| Work to complete |
Exactly the lines below from the one with "For every named" up to and including the one with "Accepter (370, 1252)" make up the answer, with nothing else added.

| Exercise input |

########################################

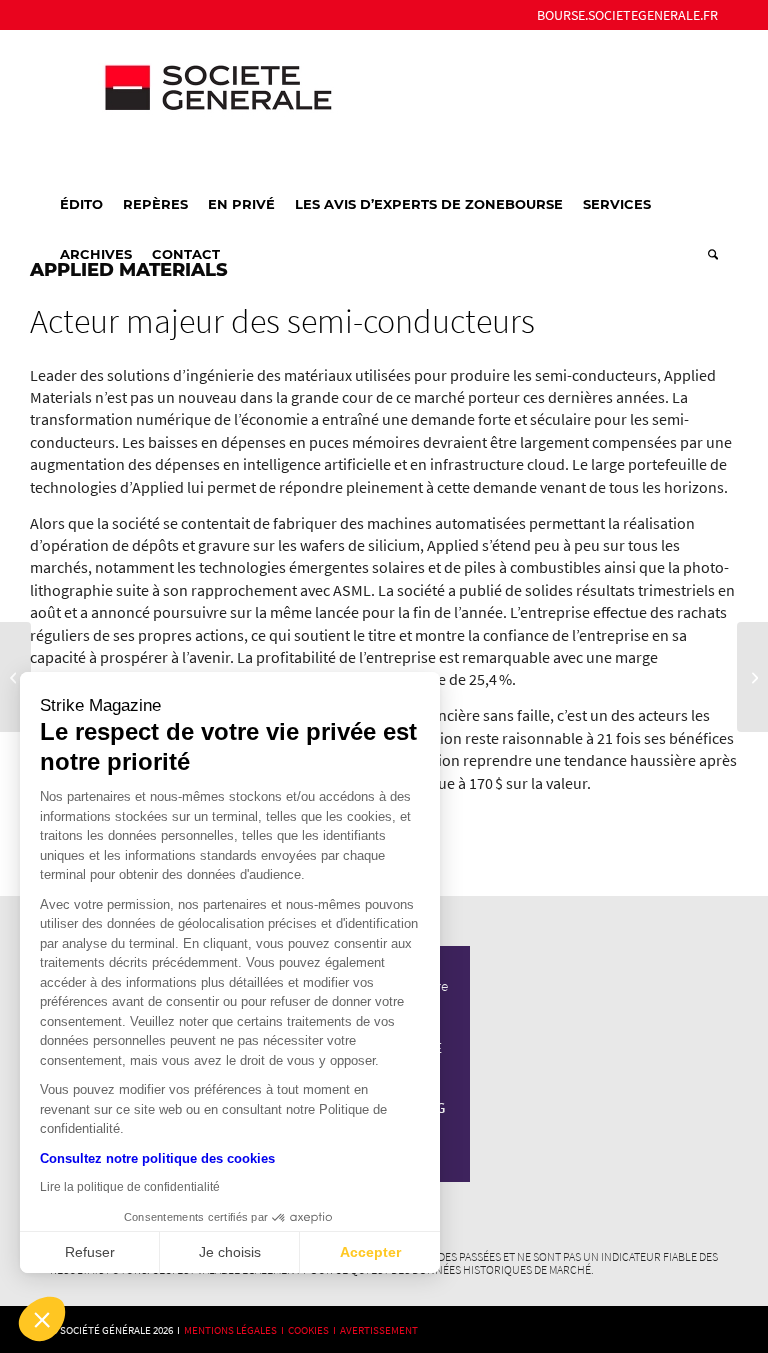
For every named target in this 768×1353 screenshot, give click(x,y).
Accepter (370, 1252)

########################################

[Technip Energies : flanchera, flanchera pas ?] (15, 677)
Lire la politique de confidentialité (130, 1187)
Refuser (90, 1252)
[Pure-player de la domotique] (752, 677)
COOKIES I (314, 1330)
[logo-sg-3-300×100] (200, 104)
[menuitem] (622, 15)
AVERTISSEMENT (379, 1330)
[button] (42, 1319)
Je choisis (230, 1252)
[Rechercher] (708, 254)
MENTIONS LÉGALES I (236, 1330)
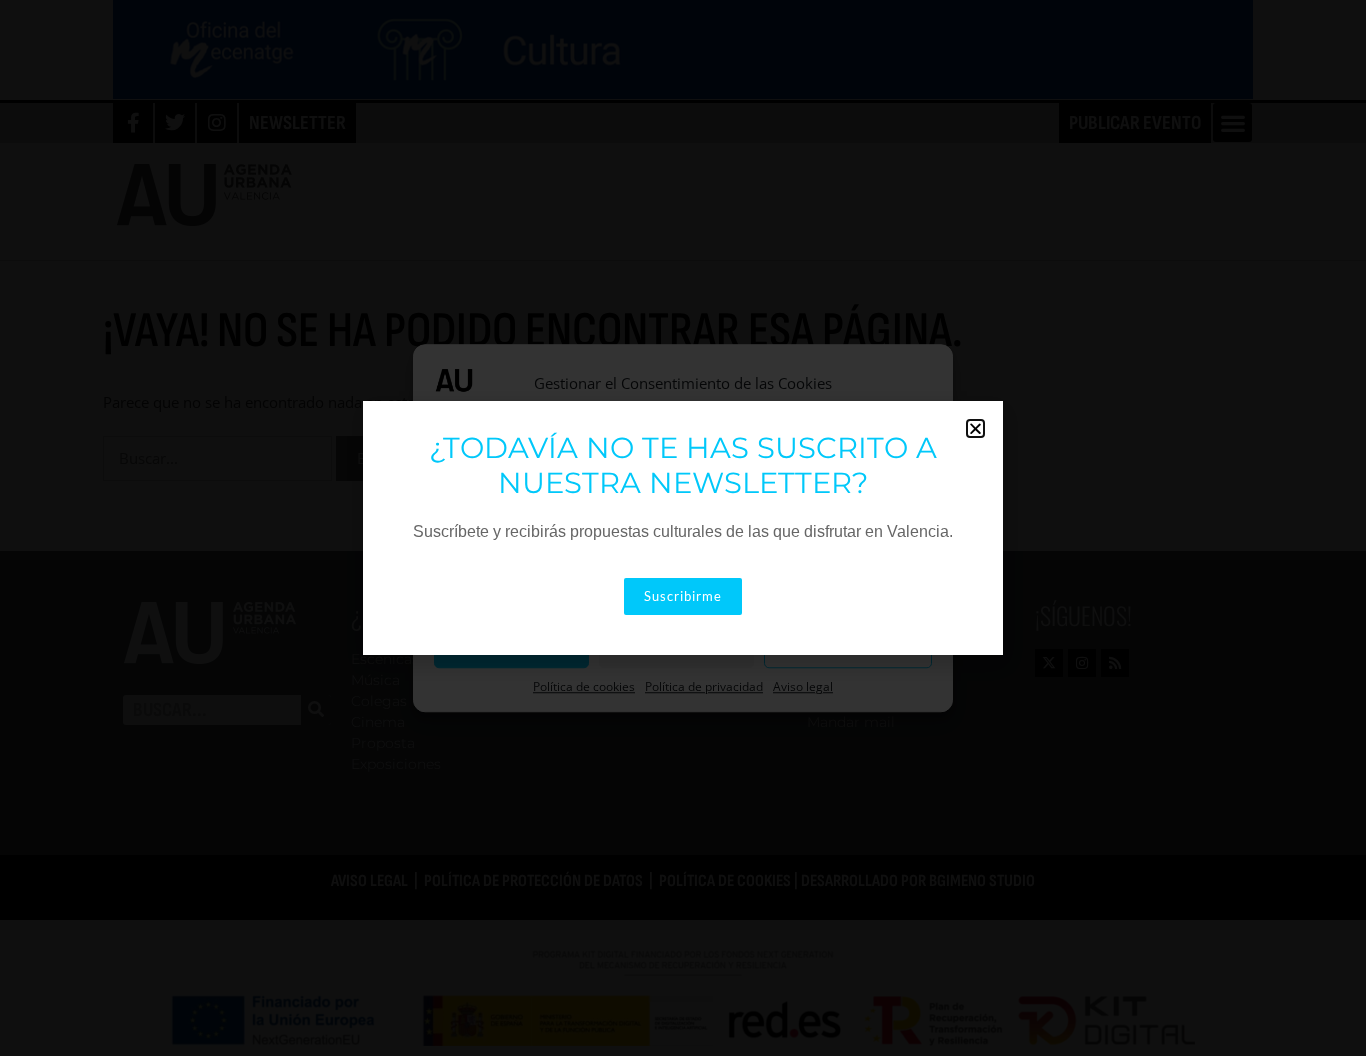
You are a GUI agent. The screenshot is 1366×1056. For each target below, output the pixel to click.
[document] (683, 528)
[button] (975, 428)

########################################

| Answer box |
For every named target in this 768×1353 screenshot, give click(x,y).
Accepter (370, 1252)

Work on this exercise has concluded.